Published: 14 September 2010

Abstract

Background

The treatment of oral squamous cell carcinomas (OSCC) and human osteosarcoma (HOS) includes surgery and/or radiotherapy which often lead to reduced quality of life. This study was aimed to study the antiproliferative activity of local honey (Tualang) on OSCC and HOS cell lines.

Methods

Several concentrations of Tualang honey (1% - 20%) were applied on OSCC and HOS cell lines for 3, 6, 12, 24, 48 and 72 hours. Morphological characteristics were observed under light and fluorescent microscope. Cell viability was assessed using MTT assay and the optical density for absorbance values in each experiment was measured at 570 nm by an ELISA reader. Detection of cellular apoptosis was done using the Annexin V-FITC Apoptosis Detection Kit.

Results

Morphological appearance showed apoptotic cellular changes like becoming rounded, reduction in cell number, blebbed membrane and apoptotic nuclear changes like nuclear shrinkage, chromatin condensation and fragmented nucleus on OSCC and HOS cell lines.

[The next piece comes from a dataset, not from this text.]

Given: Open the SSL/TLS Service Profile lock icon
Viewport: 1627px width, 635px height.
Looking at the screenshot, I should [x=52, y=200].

Cell viability assay showed a time and dose-dependent inhibitory effect of honey on both cell lines. The 50% inhibitory concentration (IC50) for OSCC and HOS cell lines was found to be 4% and 3.5% respectively. The maximum inhibition of cell growth of ≥80% was obtained at 15% for both cell lines. Early apoptosis was evident by flow cytometry where percentage of early apoptotic cells increased in dose and time dependent manner.

Conclusion

Tualang honey showed antiproliferative effect on OSCC and HOS cell lines by inducing early apoptosis.